_Given text_.
** Start **

The International Union of Judicial Officers (UIHJ), represented by Patrick Gielen, Secretary-General, participated on 16 and 17 June 2026 in the 106th meeting of the contact points of the European Judicial Network (EJN) in civil and commercial matters, held at the Albert Borschette Conference Centre of the European Commission in Brussels. This landmark meeting, organised under the auspices of DG Justice (Karen Vandekerckhove, Head of Unit A2), brought together representatives of the Member States to take stock of more than one year since the mandatory implementation of the decentralised IT system JUDEX under the Service of Documents Regulation (EU) 2020/1784 and the Taking of Evidence Regulation (EU) 2020/1783.
JUDEX: the UIHJ defends the role of judicial officers in the platform
During the plenary session, Patrick Gielen took the floor to defend the role of the UIHJ in the use of the JUDEX platform. He immediately recalled a fundamental distinction that is too often overlooked in debates: sending a document via JUDEX from point A to point B in a secure manner is a technical act, whereas serving a document remains a legal act. The two realities must not be conflated, and this distinction is of paramount importance for the rule of law.
He then outlined the UIHJ’s concrete commitment since the launch of the platform: participation in the steering committee from the outset, creation of online training sessions in French and English available on the website, active partnership within the JODES project (Judicial Officers Data Exchange System), presented at the meeting by Sylvain Legrand and Clémence Dossier of the European Chamber of Judicial Officers, who have already implemented or contributed to the implementation of the system in five countries (Belgium, France, Greece, Portugal and Romania), and sustained promotion of JUDEX through the e-FILIT project, which trained more than 600 legal professionals over two years. The UIHJ has also submitted a new EU co-funded project for the creation of explanatory videos on e-Justice for legal professionals and citizens, to be made available in all EU languages.

** End **

_Given data_.
** Start **

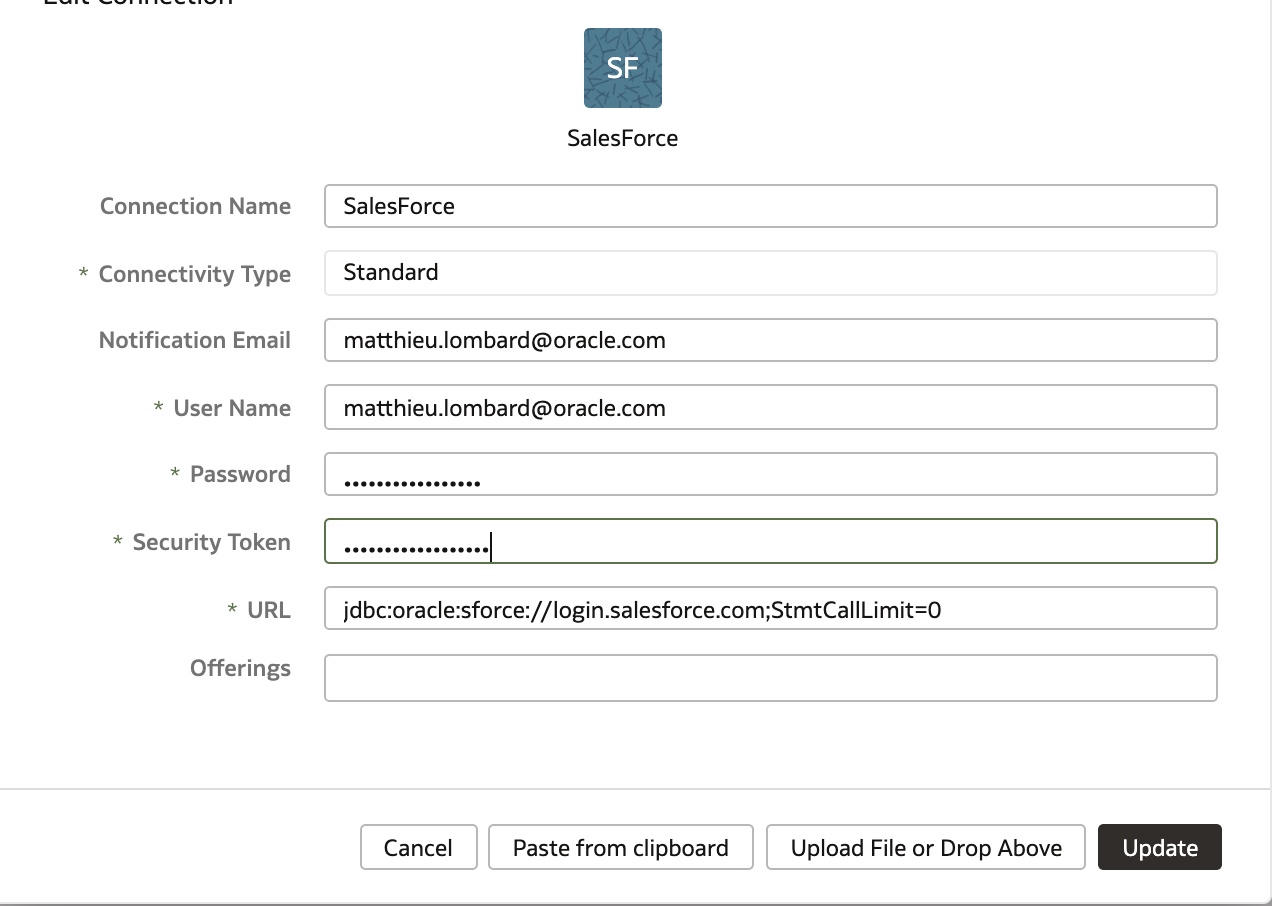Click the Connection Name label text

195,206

** End **

_Exercise tasks_.
[a] Can you echo the EJN meeting report word for word between "The International Union" and "Regulation (EU) 2020/1783.", inclusive?
[b] Answer these questions from the EJN meeting report:
(i) Who represented the UIHJ at the meeting, and what is his title?
(ii) Which regulation number is given for the Service of Documents Regulation?
(iii) How many legal professionals did the e-FILIT project train?

_Expected answers_.
[a]
The International Union of Judicial Officers (UIHJ), represented by Patrick Gielen, Secretary-General, participated on 16 and 17 June 2026 in the 106th meeting of the contact points of the European Judicial Network (EJN) in civil and commercial matters, held at the Albert Borschette Conference Centre of the European Commission in Brussels. This landmark meeting, organised under the auspices of DG Justice (Karen Vandekerckhove, Head of Unit A2), brought together representatives of the Member States to take stock of more than one year since the mandatory implementation of the decentralised IT system JUDEX under the Service of Documents Regulation (EU) 2020/1784 and the Taking of Evidence Regulation (EU) 2020/1783.

[b]
(i) Patrick Gielen, Secretary-General.
(ii) (EU) 2020/1784.
(iii) More than 600, over two years.